The whole family is a hundred feet (30 meters) up in a tree having breakfast. Kingo is sprawled leisurely in the crotch of two big limbs, plucking leaves and plopping them into his mouth like bonbons. Mekome is near Kingo. Mama, Beatrice with Gentil, and Ugly with Bomo are all out on a limb. Kusu and Ekendy are perilously racing up and down a branch as if they were only three feet (one meter) off the ground.
The two youngsters, although foraging for themselves, are still nursing. They're each about two years old and won't begin to reach maturity until eleven or twelve. By then they'll most likely be bachelors, living on their own in the forest, hoping to get their own harem started. Females begin to reach adulthood around seven or eight, and will start looking for a mate. Calculating Kingo's age is guesswork, but Mongo thinks he's around 25 to 30 years old. If western lowland gorillas have life spans similar to those of mountain gorillas, Kingo should live into his mid-30s.
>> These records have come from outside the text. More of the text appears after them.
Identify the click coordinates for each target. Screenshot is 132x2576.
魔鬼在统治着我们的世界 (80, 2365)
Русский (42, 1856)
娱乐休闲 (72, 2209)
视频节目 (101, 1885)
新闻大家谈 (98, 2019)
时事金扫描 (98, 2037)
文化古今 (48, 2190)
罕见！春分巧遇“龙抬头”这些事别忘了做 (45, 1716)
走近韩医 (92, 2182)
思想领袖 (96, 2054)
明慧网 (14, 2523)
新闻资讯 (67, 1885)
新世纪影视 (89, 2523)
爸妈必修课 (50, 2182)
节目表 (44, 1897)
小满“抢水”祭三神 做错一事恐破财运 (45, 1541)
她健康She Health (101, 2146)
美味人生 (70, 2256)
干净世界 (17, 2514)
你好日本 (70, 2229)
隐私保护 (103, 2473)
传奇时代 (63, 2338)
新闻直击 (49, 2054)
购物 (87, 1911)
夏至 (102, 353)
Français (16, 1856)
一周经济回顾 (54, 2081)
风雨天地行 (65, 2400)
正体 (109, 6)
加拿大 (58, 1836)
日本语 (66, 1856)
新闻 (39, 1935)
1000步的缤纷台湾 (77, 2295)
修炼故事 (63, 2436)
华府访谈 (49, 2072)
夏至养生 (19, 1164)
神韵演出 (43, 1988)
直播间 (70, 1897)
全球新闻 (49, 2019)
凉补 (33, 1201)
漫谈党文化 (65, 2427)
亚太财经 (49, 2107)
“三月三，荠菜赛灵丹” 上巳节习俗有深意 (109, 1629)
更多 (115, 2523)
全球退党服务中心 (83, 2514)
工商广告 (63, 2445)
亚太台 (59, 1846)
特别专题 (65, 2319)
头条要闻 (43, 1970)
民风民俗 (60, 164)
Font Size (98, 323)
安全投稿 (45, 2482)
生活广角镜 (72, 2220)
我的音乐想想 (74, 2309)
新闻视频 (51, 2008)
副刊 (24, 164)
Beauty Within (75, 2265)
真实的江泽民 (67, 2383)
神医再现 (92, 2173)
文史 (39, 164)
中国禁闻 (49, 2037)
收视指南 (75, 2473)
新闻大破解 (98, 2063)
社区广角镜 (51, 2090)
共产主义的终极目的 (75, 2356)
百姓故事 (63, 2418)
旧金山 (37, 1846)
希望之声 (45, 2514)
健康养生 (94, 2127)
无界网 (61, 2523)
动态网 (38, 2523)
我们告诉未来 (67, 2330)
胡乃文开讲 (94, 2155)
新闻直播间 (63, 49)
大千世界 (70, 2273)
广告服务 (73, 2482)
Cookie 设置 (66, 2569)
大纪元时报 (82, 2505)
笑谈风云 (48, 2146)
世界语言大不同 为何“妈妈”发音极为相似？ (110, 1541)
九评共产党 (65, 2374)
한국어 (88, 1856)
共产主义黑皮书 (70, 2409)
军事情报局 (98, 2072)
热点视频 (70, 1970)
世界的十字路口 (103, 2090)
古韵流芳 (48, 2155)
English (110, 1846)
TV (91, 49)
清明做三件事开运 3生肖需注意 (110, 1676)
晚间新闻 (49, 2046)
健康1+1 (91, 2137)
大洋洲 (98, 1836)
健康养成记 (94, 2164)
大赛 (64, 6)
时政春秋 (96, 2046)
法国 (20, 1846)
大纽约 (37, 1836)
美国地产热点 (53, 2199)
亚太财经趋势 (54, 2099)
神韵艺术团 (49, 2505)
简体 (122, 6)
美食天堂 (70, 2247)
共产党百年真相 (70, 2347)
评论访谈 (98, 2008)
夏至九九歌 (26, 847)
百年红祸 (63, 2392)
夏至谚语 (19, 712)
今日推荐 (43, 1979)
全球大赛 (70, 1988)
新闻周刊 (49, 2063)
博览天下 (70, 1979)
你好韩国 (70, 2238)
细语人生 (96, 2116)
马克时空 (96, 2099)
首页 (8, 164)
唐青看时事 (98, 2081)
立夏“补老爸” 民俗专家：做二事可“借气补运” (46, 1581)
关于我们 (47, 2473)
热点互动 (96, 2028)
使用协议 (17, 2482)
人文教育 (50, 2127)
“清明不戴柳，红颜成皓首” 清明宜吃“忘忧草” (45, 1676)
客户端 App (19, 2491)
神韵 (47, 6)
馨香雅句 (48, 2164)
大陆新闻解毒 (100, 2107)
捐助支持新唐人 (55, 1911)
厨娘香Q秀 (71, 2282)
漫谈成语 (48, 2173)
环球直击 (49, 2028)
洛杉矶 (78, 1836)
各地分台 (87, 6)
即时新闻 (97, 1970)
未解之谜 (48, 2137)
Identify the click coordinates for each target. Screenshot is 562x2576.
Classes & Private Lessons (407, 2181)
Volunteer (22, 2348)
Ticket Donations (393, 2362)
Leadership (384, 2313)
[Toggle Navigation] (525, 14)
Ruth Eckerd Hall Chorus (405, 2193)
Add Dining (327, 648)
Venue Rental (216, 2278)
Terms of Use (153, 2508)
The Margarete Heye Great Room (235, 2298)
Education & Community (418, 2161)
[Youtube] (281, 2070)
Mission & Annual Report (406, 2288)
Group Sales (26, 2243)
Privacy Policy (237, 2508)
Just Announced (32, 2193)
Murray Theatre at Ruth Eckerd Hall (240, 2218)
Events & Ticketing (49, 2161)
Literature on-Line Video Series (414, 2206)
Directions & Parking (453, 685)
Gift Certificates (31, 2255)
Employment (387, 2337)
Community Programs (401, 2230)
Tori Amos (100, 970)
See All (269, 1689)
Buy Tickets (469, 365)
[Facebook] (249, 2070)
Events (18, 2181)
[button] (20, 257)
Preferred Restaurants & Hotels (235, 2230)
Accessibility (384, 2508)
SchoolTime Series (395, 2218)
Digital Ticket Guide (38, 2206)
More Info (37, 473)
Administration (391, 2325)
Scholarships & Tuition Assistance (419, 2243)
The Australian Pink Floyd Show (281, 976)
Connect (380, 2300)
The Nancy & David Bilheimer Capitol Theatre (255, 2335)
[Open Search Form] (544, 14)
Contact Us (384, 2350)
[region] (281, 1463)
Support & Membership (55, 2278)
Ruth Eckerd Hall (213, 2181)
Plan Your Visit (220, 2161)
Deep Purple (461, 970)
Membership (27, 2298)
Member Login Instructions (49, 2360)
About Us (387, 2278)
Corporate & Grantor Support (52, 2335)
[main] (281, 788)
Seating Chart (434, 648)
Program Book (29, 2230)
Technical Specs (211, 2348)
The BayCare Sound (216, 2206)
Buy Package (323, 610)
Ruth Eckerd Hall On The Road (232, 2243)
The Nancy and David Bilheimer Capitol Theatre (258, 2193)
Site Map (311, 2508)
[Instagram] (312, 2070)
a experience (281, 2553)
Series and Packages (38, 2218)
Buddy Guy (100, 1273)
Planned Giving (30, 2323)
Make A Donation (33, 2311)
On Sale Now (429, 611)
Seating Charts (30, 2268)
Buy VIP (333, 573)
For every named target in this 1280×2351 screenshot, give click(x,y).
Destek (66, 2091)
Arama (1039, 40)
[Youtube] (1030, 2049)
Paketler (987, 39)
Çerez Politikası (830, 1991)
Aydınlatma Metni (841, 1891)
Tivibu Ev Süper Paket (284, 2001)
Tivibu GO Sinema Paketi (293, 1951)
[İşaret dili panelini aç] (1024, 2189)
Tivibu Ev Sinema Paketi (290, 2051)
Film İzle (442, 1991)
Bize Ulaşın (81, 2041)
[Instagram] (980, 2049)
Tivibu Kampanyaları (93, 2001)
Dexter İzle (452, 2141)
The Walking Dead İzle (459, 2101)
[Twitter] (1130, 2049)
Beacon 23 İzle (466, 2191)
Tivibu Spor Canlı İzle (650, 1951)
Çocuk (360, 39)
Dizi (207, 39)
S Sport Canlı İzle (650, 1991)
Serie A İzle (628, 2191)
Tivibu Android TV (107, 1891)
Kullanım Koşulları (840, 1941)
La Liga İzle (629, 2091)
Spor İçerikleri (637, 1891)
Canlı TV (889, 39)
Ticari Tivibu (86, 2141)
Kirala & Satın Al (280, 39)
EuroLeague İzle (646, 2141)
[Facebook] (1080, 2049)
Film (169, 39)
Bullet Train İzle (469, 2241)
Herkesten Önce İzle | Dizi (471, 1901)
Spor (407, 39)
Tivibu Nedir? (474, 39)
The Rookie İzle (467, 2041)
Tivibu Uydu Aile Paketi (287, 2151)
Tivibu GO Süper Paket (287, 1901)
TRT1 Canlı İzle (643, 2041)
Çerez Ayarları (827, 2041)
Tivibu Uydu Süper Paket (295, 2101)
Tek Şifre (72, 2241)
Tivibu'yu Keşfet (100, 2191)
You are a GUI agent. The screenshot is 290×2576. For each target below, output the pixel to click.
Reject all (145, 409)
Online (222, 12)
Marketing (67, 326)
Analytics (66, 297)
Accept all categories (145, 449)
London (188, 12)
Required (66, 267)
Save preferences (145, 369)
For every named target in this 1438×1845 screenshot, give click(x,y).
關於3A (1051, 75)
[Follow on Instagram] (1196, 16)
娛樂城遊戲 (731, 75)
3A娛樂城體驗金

"There is still so much research to be done," Mongo says under his breath.
The age of the females is unknown, except for George, who is about eight (and who was mistaken for a male when she was little, hence her name, which the crew got used to and kept). The sole adolescent, George is the lowest ranking female, an unenviable position. Her mother, Vinny, possibly feeling sexually neglected (it can be difficult, even for the most hairy-chested silverback, to satisfy a harem), followed the lead of estranged wife number one, Ebuka, who left in 2005 and ran off to find herself a more responsive mate. With Vinny gone, Beatrice noncommittally looked after George when Beatrice's first baby, Mercredi, mysteriously died. But the moment Gentil was born, Beatrice turned her attention to the newborn.
Females usually give birth to a single infant after a gestation of eight-and-a-half months and nurse for about three or four years. When nursing ends, they are ready to mate again. Infant mortality can be as high as 50 percent (all of Kingo's known wives have lost at least one child), and when a mother loses a child, she resumes her estrus cycle immediately. That's how Ugly became pregnant with Bomo just two months after Samedi was killed by the leopard.